§ BRIEF 1
Please translate this sentence from the work queue tutorial into Spanish: "The idea behind a work queue is simple - schedule time-consuming tasks for execution at a later time in the work queue."
§ BRIEF 2
Quote each sentence in the work queue tutorial that contains the word "performance".
§ BRIEF 3
Extend the work queue tutorial with a few paragraphs that pick up after its last sentence.

TEXT SECTION START

Python task queue

Previous Tutorial: Message routing

Modern web applications frequently encounter time-consuming tasks that must sometimes be decoupled from the HTTP request-response cycle - to optimise for performance.

Let’s take the case of an image processing web application where: - Each request in the application is an image resize task. - Executing these tasks synchronously within the HTTP request-response cycle can significantly impact application responsiveness and overall user satisfaction.

One way to overcome this challenge, is to define a LavinMQ queue and offload these time-consuming image resize tasks to it. Then a second process which could be a separate application or just a module in the application that created the task, would then pickup and process these image resize tasks.

In the messaging parlance, the application that picks up and process these time-consuming tasks is called the worker process and the defined queue a work or task queue. Work queue?

Understanding Work/Task queues:

Generally, work queues, are well, just queues - they line up things, in our case, image resize tasks in the order they arrive.

The idea behind a work queue is simple - schedule time-consuming tasks for execution at a later time in the work queue.

The work queue then holds these time-consuming tasks until a process called the worker is ready to process them. Producers can add tasks to the queue without worrying about the immediate execution, while workers/consumers can focus on processing the tasks without waiting for their generation. This separation enhances overall application performance.

Taking things a step further, we can even get better performance if we complicate things a bit with the competing consumer pattern.

The Competing Consumer Pattern:

By adopting the competing consumer pattern, we can spin up multiple worker processes or consumers and bind them to the work queue, enabling parallel processing of tasks.

TEXT SECTION END
DATA BLOCK START

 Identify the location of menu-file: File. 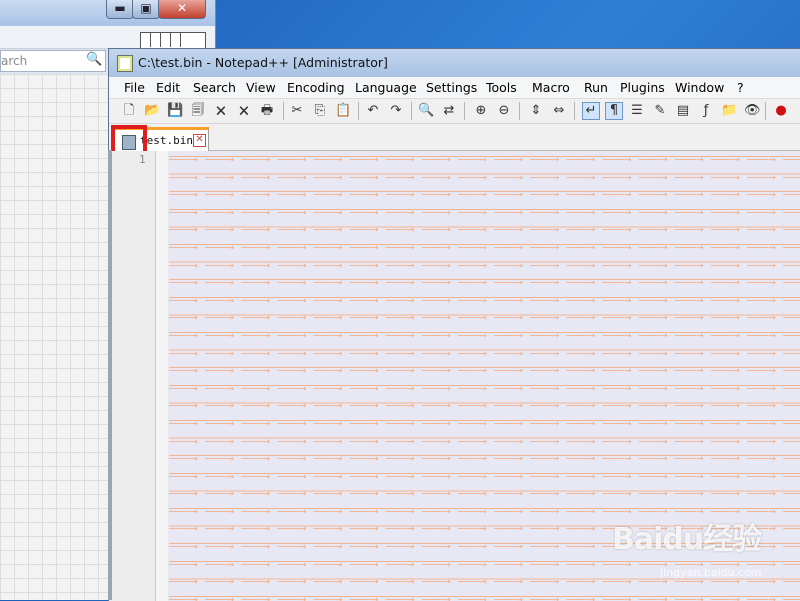
(134, 88).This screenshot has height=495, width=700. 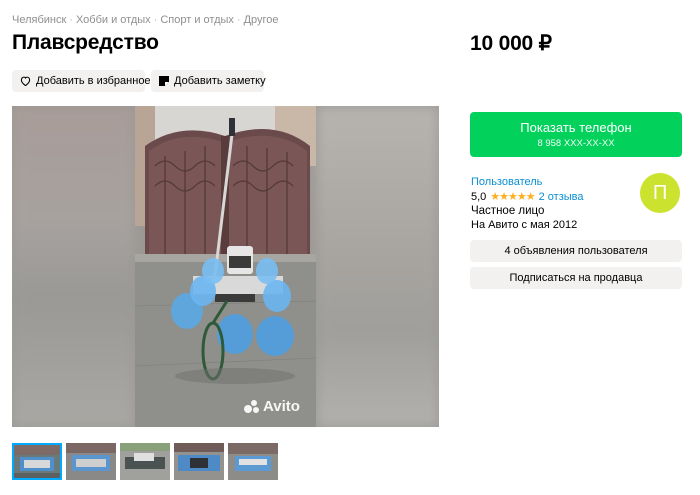 What do you see at coordinates (660, 193) in the screenshot?
I see `avatar: П` at bounding box center [660, 193].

DATA BLOCK END

§ EXERCISE OUTPUT 1
La idea detrás de una cola de trabajo es sencilla: programar tareas que consumen mucho tiempo para ejecutarlas más adelante en la cola de trabajo.

§ EXERCISE OUTPUT 2
- "Modern web applications frequently encounter time-consuming tasks that must sometimes be decoupled from the HTTP request-response cycle - to optimise for performance."
- "This separation enhances overall application performance."
- "Taking things a step further, we can even get better performance if we complicate things a bit with the competing consumer pattern."

§ EXERCISE OUTPUT 3
Essentially, all the worker processeses or consumers bound to the work queue are potential receivers of a task - think of them as competitors. However, only one worker process gets to receive and process each task. This one-to-one arrangement inherently eliminates duplicate task processing - and this is good for the image-resize use case since we wouldn’t want to have the same image resized more than once.

But perharps, the next crucial question is how to achieve a messaging setup similar to the one described above using LavinMQ.

Work queue and the competing consumer pattern with LavinMQ

Remember one of the core requirements of the work queue and the competing consumer pattern is to setup a point-to-point channel where a time-consuming task added to the channel, in this case the work queue, is received by just one consumer or worker.

We can achieve this with the direct exchanges and more specifically the default exchange in LavinMQ.

We will declare a queue, named image_resize - under the hood, this queue is automically bound to the default LavinMQ direct exchange with the binding key image_resize. That way, all messages with the routing key image_resize will be routed to the image_resize queue.

We can then bind one or more consumers to the image_resize qeueue. Image resize tasks would be dispatched to these consumers in a round-robin fashion.

The image below visualizes this arrangement.

Task queues

Let’s see what this looks like in code

Work queue with Pika, Python client

We will use Pika to set up connections and channels as was the case in the previous tutorial.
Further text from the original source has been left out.